Friday , 29 March 2024
Mosadeq Sahebdin

Mosadeq Sahebdin, président de la CAP : «Prévoir un budget n’est pas dans la culture des Mauriciens»

Le président de la Consumer Advocacy Platform (CAP), Mosadeq Sahebdin, met en garde contre les dépenses inutiles en cette période de fin d’année. Il estime que les Mauriciens n’ont généralement pas l’habitude de prévoir un budget pour leurs achats, surtout durant les périodes de fête.

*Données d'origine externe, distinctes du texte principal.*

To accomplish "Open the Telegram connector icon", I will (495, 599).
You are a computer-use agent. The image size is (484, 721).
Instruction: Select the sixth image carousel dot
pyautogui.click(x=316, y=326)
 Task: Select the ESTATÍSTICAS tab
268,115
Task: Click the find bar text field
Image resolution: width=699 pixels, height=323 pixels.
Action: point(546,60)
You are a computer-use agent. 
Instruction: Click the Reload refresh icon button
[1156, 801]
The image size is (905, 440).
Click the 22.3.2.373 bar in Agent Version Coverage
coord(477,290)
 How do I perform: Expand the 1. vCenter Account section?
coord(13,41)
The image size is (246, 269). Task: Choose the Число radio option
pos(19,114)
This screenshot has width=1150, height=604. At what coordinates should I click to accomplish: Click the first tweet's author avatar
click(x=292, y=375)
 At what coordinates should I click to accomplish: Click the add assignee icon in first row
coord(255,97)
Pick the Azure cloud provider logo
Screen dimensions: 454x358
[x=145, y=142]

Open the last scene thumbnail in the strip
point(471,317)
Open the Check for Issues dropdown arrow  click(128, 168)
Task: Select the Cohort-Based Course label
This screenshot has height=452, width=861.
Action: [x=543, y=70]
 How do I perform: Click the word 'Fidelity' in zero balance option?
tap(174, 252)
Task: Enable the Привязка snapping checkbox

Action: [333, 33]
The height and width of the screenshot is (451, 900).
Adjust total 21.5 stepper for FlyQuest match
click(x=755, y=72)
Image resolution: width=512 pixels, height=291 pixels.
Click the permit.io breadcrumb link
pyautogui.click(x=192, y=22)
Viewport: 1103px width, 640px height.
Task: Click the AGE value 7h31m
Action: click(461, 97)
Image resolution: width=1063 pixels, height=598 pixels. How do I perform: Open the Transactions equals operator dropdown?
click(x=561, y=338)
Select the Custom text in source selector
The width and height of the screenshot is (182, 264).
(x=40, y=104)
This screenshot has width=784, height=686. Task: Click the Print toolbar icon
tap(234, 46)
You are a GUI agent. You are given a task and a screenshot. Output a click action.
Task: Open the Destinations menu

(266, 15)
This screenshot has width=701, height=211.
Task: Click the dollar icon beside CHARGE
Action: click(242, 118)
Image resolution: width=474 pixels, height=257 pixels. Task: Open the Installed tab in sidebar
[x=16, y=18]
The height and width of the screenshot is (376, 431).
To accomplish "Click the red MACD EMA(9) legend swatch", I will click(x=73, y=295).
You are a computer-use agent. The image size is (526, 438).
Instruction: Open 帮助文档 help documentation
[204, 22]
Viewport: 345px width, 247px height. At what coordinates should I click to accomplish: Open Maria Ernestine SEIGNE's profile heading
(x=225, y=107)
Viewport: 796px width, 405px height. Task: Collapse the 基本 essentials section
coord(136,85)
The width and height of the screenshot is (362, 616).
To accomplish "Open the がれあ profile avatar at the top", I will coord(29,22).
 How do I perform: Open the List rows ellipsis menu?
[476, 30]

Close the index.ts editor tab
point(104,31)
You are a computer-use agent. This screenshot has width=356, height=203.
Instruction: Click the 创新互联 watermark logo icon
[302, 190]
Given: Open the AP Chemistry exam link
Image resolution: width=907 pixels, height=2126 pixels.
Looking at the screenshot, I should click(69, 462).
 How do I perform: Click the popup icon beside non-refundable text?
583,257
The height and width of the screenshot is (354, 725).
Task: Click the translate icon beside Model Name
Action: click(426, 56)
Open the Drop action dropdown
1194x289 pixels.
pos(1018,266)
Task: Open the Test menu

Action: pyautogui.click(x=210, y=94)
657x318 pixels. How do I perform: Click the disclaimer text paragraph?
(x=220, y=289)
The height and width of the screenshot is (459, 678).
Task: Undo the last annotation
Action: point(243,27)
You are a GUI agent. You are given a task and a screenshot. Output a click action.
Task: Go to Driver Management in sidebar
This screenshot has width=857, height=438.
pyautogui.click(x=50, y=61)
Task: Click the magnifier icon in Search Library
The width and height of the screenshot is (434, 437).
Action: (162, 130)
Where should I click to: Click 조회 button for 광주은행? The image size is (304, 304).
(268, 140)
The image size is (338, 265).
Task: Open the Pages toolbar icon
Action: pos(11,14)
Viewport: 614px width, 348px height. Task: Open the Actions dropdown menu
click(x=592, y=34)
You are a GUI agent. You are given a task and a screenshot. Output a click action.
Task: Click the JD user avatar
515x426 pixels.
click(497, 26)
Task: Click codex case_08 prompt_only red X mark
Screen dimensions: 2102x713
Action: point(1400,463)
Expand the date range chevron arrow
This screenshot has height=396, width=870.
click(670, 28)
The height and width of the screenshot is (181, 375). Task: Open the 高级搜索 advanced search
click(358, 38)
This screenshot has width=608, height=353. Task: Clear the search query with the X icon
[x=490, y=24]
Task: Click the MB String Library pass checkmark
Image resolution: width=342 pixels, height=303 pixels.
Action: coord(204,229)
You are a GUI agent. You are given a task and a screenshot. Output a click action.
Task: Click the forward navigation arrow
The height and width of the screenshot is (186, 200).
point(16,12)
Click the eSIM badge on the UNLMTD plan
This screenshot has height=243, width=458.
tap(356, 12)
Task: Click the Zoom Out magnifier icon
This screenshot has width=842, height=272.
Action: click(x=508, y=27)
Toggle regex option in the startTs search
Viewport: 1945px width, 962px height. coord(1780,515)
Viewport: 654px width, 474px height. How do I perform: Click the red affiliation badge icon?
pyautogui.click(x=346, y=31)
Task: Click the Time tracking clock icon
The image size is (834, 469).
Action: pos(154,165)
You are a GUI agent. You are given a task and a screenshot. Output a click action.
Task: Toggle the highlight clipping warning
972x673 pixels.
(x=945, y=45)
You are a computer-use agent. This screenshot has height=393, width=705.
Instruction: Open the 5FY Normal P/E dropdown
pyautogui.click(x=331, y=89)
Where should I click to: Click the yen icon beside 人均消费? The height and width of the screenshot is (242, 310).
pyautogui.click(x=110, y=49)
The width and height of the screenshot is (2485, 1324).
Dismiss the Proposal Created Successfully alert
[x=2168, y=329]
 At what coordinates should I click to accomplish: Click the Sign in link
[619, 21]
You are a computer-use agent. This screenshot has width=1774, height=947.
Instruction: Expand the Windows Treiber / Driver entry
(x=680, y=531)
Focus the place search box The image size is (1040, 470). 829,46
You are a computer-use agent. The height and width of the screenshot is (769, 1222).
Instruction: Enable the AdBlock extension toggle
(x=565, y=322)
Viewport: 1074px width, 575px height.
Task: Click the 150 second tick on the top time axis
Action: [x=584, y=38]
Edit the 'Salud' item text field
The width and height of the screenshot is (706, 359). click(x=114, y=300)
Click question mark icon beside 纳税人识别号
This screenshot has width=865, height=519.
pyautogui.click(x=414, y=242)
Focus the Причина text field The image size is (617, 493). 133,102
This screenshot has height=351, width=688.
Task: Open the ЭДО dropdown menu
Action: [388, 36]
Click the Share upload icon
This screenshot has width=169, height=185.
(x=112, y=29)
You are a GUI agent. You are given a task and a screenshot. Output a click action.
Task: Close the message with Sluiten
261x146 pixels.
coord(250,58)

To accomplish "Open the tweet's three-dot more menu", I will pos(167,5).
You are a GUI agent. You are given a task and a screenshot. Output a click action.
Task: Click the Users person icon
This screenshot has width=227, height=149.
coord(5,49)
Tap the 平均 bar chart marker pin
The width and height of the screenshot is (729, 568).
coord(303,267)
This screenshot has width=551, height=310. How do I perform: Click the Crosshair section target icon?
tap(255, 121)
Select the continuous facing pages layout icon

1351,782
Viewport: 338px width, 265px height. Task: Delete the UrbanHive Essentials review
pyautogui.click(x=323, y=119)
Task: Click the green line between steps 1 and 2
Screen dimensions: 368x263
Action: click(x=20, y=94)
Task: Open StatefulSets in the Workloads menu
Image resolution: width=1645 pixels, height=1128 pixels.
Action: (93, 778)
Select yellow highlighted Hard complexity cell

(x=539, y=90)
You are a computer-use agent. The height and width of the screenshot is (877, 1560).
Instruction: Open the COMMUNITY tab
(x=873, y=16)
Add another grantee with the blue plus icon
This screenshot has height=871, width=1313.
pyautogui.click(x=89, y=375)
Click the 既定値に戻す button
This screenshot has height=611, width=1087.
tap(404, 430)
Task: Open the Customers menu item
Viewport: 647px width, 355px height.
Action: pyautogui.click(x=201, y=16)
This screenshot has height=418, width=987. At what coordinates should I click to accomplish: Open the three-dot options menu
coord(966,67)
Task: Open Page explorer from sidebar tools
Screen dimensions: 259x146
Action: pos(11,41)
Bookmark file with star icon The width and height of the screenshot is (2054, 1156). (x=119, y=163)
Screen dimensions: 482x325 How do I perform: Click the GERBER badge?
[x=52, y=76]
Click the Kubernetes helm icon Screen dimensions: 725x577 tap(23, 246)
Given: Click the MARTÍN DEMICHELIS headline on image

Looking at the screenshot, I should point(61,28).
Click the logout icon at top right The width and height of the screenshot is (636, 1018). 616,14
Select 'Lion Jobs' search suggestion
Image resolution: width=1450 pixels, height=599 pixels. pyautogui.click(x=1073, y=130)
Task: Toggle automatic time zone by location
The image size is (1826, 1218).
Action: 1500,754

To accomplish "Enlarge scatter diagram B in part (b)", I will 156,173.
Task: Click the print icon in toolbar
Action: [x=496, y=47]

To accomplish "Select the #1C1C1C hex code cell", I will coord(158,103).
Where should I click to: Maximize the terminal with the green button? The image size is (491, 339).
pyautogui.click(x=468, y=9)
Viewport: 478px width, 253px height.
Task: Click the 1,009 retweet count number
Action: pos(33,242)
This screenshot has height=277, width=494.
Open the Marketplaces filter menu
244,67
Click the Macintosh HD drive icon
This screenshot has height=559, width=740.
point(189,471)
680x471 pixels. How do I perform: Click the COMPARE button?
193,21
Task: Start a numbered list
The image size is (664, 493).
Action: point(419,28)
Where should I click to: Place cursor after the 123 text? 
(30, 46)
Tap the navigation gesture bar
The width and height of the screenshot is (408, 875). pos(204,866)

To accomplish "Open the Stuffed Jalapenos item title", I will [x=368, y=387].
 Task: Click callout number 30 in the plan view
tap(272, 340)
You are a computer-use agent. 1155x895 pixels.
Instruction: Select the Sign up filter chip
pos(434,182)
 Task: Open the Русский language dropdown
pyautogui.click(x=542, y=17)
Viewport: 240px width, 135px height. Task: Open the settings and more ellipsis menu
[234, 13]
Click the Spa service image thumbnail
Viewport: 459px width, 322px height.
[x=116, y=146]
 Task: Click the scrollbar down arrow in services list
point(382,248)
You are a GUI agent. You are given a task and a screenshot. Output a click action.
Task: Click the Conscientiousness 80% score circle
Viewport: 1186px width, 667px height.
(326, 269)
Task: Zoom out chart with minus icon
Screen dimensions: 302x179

Chaque année, durant cette période, il y a une ruée vers les magasins, supermarchés etc… Y-a-t-il une explication psychologique à cela ?
Dans une certaine façon, oui, il y a une explication psychologique car il existe un « feel good factor ». Durant cette période de l’année, les gens ont plus d’argent en poche et se permettent de faire des achats qu’ils n’auraient pas pu faire durant les mois précédents. Néanmoins, de nombreux consommateurs ont tendance à acheter des choses dont ils n’ont pas vraiment besoin. Ce sont principalement les acheteurs impulsifs qui sont concernés.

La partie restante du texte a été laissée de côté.